As a newly designated member of the Cultural Institution Group, Weeksville will now receive permanent funding from the city
Weeksville, BK Reader
Weeksville Heritage Center in Crown Heights. Photo credit: A. Leonhardt for BK Reader

After weeks of uncertainty about the future of Weeksville Heritage Center, the Department of Cultural Affairs announced on Friday that the Crown Heights institution will be welcomed into the Cultural Institutions Group (CIG), thereby making it a permanent fixture in the city budget.

"Weeksville will become a member of the city's Cultural Institutions Group, guaranteeing ongoing support for this vitally important organization dedicated to preserving and sharing the history of the free African-American community that thrived here," the department stated.

The Department of Cultural Affairs currently provides funding to more than 200 cultural facilities citywide through subsidies and capital funding for renovations.
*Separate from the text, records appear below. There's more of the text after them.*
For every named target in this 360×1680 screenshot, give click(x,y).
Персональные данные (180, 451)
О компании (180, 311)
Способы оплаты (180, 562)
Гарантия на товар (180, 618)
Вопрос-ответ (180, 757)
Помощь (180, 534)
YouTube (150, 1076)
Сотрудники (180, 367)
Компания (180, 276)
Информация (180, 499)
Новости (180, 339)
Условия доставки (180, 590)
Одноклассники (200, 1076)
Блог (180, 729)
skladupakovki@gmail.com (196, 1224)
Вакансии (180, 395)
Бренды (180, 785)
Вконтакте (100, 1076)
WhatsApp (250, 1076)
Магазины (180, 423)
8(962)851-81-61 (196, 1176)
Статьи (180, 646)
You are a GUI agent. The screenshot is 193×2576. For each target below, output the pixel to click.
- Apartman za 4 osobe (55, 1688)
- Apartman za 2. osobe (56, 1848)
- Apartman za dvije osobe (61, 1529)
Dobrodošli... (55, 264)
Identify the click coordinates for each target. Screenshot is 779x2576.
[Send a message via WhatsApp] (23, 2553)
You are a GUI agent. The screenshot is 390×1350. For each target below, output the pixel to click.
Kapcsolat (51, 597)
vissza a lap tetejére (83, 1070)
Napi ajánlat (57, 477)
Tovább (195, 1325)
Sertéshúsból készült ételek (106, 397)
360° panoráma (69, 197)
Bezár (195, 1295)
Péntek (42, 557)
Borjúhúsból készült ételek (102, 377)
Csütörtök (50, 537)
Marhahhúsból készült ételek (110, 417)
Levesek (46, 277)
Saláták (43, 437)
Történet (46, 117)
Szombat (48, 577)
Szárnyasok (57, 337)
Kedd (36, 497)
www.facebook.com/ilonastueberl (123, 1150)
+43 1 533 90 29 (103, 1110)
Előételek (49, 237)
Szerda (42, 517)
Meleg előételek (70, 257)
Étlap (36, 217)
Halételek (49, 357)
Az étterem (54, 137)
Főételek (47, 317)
Thirty-three of these institutions are part of the CIG, a 150-year-old private-partnership of cultural facilities that are permanently included in the city budget to help them meet basic security, maintenance, administration and energy costs.

In Brooklyn, there are currently five member institutions: the Brooklyn Academy of Music, Brooklyn Botanic Garden, the Brooklyn Children's Museum, the Wildlife Conservation Society/ New York Aquarium and the Brooklyn Museum. Weeksville will now join them as the borough's first black CIG.

The multidisciplinary museum in Crown Heights is dedicated to preserving the history of the 19th-century African-American community of Weeksville, the first community established by free black professionals in 1838. Nearly lost in the mid-20th-century, historians uncovered the site's history and established the Weeksville Heritage Center in 1968, which has since kept this historic community's past relevant and resonant for the community beyond Brooklyn's borders.

"Weeksville is sacred African-American ground," said City Council Majority Leader Laurie Cumbo, who gathered supporters of Weeksville at a rally last month to call on the city for help. "For generations, it served as a beacon of hope for those seeking refuge from the vestiges of slavery. Supporting Weeksville as a Cultural Institutions Group is a recognition of African-American longevity and a commitment from the city at large."